Over the decades people have sought to ban from libraries numerous books by Canadian authors because they didn’t like what was contained within their pages. Here are some attempts, listed in reverse chronological order, compiled by the freedom of expression committee at the Book and Periodical Council:
1. Contes pour buveurs attardés by Michel Tremblay: In 2010, a mother in Laval, Que., sought to have the book removed from a school reading list because she didn’t want her son exposed to “such promotion of Satanism and pedophilia.” The school board rejected her demand.
2. The Handmaid’s Tale by Margaret Atwood: In 2008, a parent in Toronto sought to have the novel taken off a Grade 12 English class because of “profane language,” anti-Christian overtones and “sexual degradation.” A Toronto District School Board review recommended the book be kept.
3. New American and Canadian Poetry edited by John Gill: In 1994, the school board in Sechelt, B.C., removed the book from a high school after a parent complained it offered anti-establishment views and presented sex in a positive light. The board later reversed its decision, but the sole copy was stolen and never replaced.
4. Dance Me Outside by W.P. Kinsella: In 1994, the library at a Barrie, Ont., Roman Catholic school pulled the book after complaints from an Onkwehonwe anti-racism alliance because parts of it “might be objectionable if taken out of context.”
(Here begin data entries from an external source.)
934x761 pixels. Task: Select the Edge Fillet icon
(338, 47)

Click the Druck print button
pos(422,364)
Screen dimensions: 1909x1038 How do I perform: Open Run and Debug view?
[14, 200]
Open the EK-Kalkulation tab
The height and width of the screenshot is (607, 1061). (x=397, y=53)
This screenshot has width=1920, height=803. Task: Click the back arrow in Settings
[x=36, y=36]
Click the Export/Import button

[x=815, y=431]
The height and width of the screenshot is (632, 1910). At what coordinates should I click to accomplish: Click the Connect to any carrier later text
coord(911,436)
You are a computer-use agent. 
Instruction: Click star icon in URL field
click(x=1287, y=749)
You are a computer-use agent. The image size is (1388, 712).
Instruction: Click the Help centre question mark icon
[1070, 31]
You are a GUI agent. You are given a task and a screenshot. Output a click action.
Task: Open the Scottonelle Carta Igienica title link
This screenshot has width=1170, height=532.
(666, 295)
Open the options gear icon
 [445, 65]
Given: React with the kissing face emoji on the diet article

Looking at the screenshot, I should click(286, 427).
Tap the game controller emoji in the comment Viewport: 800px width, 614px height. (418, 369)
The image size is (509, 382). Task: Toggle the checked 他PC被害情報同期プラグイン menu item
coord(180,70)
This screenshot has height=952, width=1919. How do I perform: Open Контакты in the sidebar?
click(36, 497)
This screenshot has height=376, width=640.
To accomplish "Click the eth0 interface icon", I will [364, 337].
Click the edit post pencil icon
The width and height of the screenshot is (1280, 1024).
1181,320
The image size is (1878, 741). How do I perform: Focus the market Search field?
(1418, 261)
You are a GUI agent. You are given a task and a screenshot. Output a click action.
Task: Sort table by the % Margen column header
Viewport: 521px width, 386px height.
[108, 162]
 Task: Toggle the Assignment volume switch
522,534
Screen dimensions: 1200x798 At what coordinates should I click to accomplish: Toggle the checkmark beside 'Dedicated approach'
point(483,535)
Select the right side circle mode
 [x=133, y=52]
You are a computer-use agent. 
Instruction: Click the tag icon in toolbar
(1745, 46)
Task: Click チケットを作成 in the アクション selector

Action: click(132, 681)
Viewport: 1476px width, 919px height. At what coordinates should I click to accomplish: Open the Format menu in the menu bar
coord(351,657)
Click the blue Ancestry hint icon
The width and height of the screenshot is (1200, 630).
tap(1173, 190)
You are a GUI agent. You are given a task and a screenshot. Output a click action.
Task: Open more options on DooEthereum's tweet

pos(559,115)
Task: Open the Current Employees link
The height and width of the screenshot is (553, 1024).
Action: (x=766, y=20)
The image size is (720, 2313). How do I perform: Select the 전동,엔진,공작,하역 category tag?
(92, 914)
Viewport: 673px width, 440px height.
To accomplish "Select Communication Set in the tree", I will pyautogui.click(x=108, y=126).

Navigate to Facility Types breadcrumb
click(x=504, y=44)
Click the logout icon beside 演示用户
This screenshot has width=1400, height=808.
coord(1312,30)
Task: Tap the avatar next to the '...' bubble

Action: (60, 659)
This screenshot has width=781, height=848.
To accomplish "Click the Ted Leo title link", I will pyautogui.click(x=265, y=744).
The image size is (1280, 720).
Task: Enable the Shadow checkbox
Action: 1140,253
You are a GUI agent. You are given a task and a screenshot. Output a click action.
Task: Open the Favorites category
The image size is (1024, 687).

5. The Wars by Timothy Findley: In 1991, a Lambton County, Ont., high school student asked for the novel to be taken off the curriculum, arguing a passage about the rape of a Canadian soldier encouraged students to accept homosexuality. The school board chose to keep the book.
6. Canadian Poetry: The Modern Era edited by John Newlove: In 1987, the book, along with several novels by Margaret Laurence, including The Stone Angel and The Diviners, came under attack from a parents group in Victoria County, Ont. The school board refused to remove the books.
7. Lives of Girls and Women by Alice Munro: In 1982, Toronto parents sought to have the book removed from the high school curriculum because of the “language and philosophy of
the book” but the school board rejected their demand.
8. The Apprenticeship of Duddy Kravitz by Mordecai Richler: In 1982, in Etobicoke, Ont., the school board was asked to stop teaching the book, but refused.